With a new grant from the National Institutes of Health, an Oklahoma Medical Research Foundation scientist will look at Alzheimer’s disease from a different angle.
Heather Rice, Ph.D., will look for links between the deadly, memory-robbing disease and a protein that historically has been linked to cancer.
Rice will collaborate on the two-year study with scientist Xin Zhang, Ph.D., from the University of Oklahoma Health Sciences Center. Zhang studies a protein called CD151, which has been associated with tumor metastasis and other aspects of cancer.
Zhang has found that the protein may be interacting with another protein, amyloid precursor protein or APP, which has been heavily implicated in the development of Alzheimer’s. Rice’s own lab at OMRF focuses on better understanding APP, with the hope of developing strategies to prevent it from breaking down and accumulating in the brain.
The pair hope to uncover new information about the interplay between the two proteins. “Ultimately, we believe their interaction may prevent overproduction of the protein fragments that lead to Alzheimer’s,” Rice said.
In the longer term, such studies could pave the way for new treatments for Alzheimer’s, which accounts for 60% to 80% of all types of dementia. The disease is caused by damage to the brain’s nerve cells.
This damage is believed to begin at least 20 years before the onset of symptoms such as difficulty with memory and other thinking skills. According to the Alzheimer’s Foundation, the condition affects more than 10% of people 65 and older and is the fifth-leading cause of death in that age group.
“Despite a lot of effort, we do not yet have an effective treatment for Alzheimer’s,” said Benjamin Miller, Ph.D., who chairs OMRF’s Aging & Metabolism Research Program. “Dr.

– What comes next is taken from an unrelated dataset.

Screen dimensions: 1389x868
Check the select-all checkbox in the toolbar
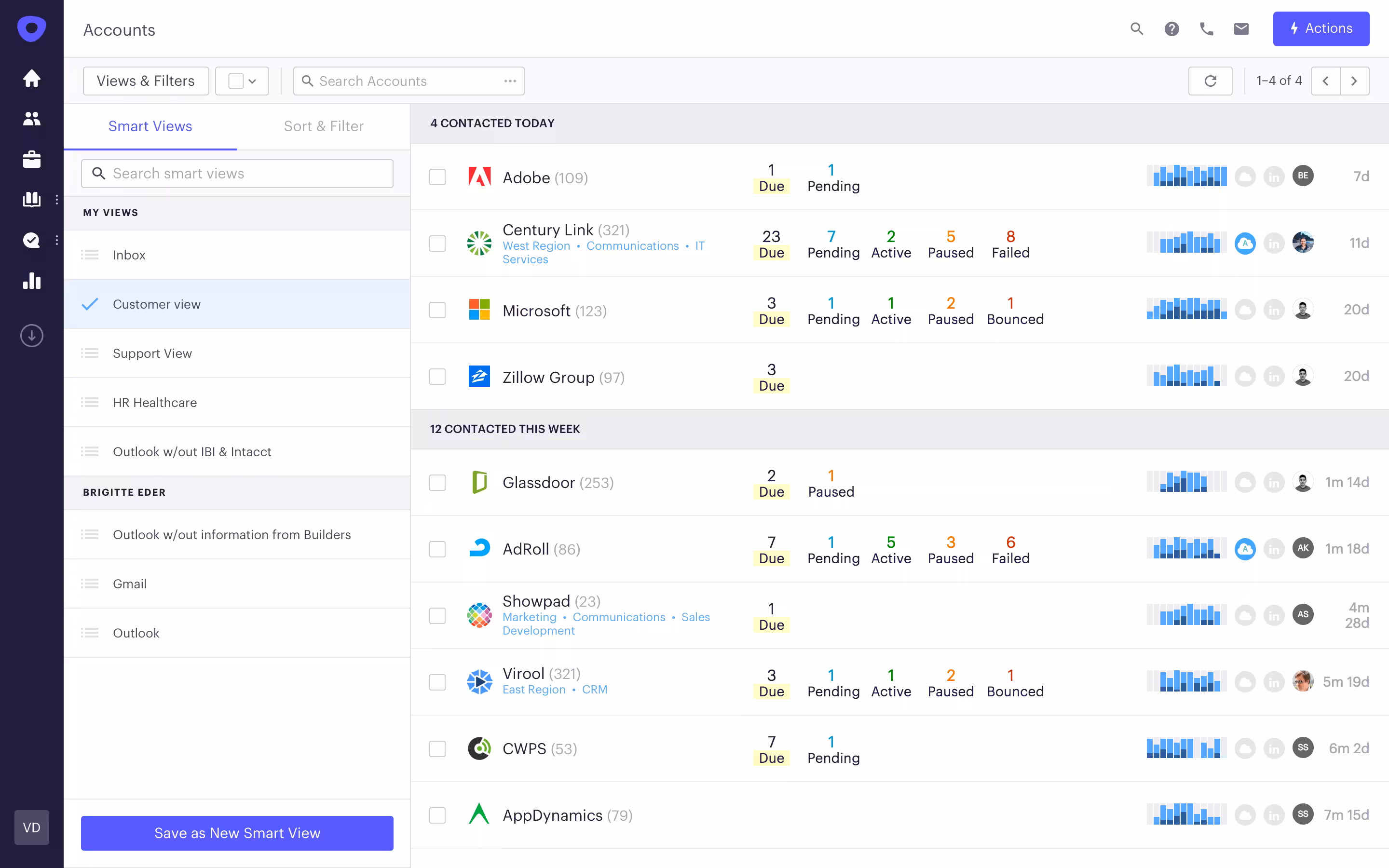coord(236,81)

Rice’s proposed research takes advantage of a funding mechanism for high-risk, high-reward ideas, which illustrates her outside-the-box thinking toward potential treatments.”
Rice’s grant, No. 1R21AG085486-01, was awarded by the National Institute on Aging, part of the NIH. A team science grant from the Presbyterian Health Foundation funded early studies that made the NIH grant possible.